Yeah, the paintings do. They’re puzzles actually. And sometimes they become very cumbersome and I have to kind of wrap them up, because you want them to be finished, you want to look at them. Or else they have to stay in the studio. They go their own way. That’s why something that might look crappy by itself might make sense on top of certain colours. This group has a lot of difference in it: some works look almost like Pop Art; one of them looks a lot like a brain from Zap! comics. I try not to make them specific, but sometimes they look cool, so I leave them. Others have almost no image, but it’s probably there if you look hard enough.
You had a transitional period in which you were almost painting monochromes, a little painting with just a simple image on it.
Yeah, I scrapped that long ago. That was a time the paintings weren’t working so good. I had big ideas, but...You probably feel your own development as organic, but other people may see it as a change from a figurative, feminist political stance to what is now almost formalist abstraction. Is it formalist? Nah, I don’t think so.
But would you be willing to call your recent work “abstract painting”?
Well I suppose it is. Certainly not in terms of Ad Reinhardt and that sort of purity, but other painters have some underlying point of comparison with my line, even if you can’t see it anymore.
So you stand there in front of a blank canvas and you follow the brushstroke where it takes you?
Yeah, but I do make decisions, if it’s early on enough I’ll wipe out crappy ones. They begin, “fling, fling, fling”, and that’s all fun and games, but then it gets bogged down. Sometimes they just move along so easily and then they have to be completed and there’s that wretched decision making thing which I put off right to the end and get really nervous.
Could there be fans of your earlier, political work who are disappointed by your current direction?
Yeah. Somebody said that collectors bought it now because it’s not offensive, whereas before it was too offensive…but actually they collected it before.
Are collectors of your earlier political work now outraged by your lyrical abstractions?
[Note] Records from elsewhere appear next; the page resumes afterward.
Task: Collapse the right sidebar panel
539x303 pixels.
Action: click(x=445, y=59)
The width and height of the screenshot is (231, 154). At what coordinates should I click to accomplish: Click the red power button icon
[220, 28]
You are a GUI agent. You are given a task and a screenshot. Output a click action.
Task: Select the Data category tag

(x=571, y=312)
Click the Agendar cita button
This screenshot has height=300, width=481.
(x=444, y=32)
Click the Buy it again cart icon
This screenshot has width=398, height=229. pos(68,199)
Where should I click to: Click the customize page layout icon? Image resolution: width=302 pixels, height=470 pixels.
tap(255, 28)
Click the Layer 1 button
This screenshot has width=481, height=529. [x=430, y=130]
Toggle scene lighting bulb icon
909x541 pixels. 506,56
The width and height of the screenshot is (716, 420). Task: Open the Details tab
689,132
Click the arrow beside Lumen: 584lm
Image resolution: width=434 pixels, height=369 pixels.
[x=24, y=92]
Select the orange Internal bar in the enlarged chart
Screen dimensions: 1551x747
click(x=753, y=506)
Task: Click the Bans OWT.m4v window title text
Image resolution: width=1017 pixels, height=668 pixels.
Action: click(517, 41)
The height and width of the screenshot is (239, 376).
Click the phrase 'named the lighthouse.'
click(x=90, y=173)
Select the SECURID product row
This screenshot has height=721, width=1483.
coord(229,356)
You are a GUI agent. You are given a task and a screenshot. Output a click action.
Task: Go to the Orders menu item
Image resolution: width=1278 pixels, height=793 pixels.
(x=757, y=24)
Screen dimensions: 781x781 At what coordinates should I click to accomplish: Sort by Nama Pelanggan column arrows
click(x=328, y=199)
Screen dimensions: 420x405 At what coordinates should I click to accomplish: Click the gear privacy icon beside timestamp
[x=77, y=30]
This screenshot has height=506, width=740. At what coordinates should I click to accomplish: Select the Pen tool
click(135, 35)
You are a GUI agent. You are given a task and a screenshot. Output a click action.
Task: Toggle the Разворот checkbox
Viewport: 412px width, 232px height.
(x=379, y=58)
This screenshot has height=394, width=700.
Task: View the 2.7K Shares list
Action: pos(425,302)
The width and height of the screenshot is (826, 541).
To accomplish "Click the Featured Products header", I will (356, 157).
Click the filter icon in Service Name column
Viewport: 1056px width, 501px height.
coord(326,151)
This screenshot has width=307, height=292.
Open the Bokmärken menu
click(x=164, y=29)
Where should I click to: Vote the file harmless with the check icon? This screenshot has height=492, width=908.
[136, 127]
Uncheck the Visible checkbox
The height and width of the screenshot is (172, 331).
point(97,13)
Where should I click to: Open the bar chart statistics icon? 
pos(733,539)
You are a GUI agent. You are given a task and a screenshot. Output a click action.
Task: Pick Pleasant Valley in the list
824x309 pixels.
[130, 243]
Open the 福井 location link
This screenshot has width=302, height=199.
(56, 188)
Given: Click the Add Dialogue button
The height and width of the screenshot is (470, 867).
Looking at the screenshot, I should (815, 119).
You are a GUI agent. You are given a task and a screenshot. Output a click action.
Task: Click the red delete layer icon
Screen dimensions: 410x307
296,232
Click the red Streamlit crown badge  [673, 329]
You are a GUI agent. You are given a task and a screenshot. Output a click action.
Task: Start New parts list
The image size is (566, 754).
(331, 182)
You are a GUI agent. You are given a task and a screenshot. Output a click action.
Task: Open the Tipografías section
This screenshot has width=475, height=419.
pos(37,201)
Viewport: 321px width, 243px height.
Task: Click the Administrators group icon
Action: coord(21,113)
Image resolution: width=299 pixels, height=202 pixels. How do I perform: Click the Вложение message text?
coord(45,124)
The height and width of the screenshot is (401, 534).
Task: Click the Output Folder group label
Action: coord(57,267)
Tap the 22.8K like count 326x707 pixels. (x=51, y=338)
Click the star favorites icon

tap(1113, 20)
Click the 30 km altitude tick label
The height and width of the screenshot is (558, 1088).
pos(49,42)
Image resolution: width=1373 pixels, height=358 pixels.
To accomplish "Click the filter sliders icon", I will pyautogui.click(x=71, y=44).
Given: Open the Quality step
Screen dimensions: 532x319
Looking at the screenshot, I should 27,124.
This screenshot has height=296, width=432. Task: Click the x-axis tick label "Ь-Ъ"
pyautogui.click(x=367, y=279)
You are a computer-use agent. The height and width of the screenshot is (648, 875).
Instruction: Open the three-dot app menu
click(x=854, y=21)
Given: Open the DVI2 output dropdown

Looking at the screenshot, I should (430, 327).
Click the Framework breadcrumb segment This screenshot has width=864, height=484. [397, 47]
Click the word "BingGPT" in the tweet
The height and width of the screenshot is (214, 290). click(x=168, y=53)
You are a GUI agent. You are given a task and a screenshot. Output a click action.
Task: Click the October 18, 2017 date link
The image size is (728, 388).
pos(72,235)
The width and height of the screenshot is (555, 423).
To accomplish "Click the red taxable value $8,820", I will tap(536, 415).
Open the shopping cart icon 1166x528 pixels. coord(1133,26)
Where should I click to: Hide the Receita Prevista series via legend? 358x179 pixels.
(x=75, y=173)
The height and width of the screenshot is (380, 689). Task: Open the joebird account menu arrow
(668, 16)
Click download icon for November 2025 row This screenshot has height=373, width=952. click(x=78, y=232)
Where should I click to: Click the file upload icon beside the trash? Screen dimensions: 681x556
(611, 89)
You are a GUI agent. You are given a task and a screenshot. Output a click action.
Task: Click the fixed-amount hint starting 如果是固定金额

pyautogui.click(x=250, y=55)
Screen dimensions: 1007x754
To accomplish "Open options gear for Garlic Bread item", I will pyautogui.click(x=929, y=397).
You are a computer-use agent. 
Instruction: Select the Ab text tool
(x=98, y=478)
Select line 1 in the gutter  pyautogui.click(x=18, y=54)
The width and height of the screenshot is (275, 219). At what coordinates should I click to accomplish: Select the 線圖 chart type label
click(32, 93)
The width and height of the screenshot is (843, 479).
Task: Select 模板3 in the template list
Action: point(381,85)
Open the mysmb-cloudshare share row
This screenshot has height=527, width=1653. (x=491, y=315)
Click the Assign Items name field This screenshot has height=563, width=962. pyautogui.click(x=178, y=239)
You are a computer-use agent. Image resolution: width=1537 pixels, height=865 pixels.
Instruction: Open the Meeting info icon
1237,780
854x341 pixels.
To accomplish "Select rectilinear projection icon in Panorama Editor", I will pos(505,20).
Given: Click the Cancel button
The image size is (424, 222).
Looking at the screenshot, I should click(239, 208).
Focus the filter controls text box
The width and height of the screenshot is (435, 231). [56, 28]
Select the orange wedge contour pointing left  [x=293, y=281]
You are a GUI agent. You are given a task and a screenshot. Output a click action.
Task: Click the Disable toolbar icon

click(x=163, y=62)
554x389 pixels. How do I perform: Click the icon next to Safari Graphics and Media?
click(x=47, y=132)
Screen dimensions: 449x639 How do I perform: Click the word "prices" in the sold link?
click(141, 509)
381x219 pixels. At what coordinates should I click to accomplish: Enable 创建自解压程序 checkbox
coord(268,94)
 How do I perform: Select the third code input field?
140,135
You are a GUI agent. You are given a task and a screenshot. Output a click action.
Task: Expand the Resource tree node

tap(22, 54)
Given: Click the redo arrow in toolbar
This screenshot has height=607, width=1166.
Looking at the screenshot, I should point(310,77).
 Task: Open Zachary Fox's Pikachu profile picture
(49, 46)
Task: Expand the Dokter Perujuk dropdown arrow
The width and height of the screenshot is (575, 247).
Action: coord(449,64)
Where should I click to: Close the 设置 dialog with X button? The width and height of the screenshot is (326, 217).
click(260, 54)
I know a feminist art critic who wondered what had happened to the work. She felt the change was because I’d got attacked in the press that I decided to not “speak out” anymore. But I think it’s just different phases. It was just a personal peeve that happened to coincide with feminist issues, so I could get involved in the politics for a while back there, but that’s not my main motivation for making art. That art was extremely angry. Definitely, those were my sincere feelings. That was reflecting my stance and my personal history of ridiculous battering, the “battered woman” syndrome from one person to the next.
Could your latest work reflect the fact that you are a happier person?
Yeah, I am a happier person.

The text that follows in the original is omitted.